▸ About this task
A single number is all that's needed: how many lines in the data contain the string "orange".

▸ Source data
=======
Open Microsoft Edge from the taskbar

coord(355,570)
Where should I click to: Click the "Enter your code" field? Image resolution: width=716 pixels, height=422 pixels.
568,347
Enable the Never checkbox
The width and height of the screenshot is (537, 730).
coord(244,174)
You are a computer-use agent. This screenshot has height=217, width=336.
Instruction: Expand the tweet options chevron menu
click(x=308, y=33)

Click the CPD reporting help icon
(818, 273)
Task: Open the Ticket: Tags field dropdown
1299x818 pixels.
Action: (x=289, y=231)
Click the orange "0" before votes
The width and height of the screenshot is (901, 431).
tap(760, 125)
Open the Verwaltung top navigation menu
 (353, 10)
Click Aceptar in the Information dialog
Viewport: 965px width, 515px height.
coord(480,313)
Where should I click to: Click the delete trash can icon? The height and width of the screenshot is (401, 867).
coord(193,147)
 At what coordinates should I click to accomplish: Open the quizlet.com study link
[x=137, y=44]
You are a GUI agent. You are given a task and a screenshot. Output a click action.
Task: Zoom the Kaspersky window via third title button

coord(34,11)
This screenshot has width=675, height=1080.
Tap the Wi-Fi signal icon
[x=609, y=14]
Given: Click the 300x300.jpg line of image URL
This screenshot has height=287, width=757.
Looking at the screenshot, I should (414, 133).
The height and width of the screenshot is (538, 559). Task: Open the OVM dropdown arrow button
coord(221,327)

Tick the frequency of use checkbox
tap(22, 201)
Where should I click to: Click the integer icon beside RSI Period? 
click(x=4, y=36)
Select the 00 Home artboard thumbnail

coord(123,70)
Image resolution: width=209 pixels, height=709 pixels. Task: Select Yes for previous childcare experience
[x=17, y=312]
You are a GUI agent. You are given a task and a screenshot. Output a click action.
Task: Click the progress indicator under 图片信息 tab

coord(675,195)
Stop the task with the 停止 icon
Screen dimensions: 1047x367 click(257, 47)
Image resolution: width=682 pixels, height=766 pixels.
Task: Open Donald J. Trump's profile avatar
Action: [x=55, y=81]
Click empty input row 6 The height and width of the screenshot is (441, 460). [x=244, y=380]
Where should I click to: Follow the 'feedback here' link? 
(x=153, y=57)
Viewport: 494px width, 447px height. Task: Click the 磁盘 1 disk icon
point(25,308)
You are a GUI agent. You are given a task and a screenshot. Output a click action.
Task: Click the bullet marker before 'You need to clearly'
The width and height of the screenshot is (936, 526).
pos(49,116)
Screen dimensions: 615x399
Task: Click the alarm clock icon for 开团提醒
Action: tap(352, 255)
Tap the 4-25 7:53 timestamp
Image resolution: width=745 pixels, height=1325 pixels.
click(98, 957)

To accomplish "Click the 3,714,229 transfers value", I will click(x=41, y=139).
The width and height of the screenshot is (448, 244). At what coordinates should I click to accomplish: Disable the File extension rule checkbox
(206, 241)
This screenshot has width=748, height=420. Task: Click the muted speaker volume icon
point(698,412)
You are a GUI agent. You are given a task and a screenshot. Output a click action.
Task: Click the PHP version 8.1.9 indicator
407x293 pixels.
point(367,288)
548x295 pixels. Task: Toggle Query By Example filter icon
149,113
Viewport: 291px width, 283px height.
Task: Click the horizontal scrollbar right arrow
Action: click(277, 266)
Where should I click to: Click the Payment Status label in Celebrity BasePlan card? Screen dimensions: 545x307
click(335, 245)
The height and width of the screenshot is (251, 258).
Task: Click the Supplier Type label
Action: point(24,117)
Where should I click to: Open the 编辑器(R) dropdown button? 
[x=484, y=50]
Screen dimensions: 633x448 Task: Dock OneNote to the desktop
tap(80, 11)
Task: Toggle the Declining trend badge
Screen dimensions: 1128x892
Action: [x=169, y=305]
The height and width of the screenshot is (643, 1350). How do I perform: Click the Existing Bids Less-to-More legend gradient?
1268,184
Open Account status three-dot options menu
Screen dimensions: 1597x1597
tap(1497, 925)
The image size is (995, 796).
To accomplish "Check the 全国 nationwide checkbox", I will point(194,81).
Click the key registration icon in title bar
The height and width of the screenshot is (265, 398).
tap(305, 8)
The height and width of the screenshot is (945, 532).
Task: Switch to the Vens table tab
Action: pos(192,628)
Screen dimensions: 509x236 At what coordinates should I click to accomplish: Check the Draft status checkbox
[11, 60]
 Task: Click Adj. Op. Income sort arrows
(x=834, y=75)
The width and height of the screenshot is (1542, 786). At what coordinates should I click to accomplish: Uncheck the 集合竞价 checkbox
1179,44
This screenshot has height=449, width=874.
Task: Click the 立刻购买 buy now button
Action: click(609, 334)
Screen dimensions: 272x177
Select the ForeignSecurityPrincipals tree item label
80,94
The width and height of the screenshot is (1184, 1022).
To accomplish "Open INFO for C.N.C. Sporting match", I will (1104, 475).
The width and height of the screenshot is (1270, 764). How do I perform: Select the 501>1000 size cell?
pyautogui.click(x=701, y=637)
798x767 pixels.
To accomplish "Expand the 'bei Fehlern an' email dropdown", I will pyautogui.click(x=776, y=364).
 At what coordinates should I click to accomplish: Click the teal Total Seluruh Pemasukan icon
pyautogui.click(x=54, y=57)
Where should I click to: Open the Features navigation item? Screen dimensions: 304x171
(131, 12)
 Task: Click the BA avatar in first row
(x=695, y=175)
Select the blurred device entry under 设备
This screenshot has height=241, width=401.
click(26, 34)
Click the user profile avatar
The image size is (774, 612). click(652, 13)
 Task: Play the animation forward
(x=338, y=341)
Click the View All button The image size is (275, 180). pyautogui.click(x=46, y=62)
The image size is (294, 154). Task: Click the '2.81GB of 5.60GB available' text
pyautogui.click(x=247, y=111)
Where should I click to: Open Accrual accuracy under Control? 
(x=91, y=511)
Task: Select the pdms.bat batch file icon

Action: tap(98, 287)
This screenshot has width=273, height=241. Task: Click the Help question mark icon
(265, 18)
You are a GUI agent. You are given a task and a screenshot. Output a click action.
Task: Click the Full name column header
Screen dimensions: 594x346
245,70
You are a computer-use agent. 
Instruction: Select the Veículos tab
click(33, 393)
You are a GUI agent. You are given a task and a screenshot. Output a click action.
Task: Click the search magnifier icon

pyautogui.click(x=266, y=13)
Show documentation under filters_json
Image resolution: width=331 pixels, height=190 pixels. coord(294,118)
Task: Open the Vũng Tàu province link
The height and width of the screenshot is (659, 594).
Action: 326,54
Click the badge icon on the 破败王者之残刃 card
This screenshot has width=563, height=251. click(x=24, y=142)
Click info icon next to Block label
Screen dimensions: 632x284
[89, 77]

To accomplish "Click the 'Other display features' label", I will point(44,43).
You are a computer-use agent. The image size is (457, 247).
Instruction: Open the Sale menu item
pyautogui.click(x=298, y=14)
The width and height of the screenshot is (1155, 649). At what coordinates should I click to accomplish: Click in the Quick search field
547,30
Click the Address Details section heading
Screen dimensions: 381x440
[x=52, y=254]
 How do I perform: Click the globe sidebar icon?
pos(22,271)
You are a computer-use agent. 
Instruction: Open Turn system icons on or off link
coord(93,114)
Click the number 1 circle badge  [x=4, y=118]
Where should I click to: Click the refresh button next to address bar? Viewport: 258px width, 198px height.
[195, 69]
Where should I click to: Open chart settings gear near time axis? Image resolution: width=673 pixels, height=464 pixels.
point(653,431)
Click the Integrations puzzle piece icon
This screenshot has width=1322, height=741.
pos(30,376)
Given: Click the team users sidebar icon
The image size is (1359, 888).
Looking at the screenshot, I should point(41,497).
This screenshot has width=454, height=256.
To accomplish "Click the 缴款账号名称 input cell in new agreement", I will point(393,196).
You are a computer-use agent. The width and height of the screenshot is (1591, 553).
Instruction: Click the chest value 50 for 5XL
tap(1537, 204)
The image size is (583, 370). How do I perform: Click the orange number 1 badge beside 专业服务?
=======
▸ Task result
2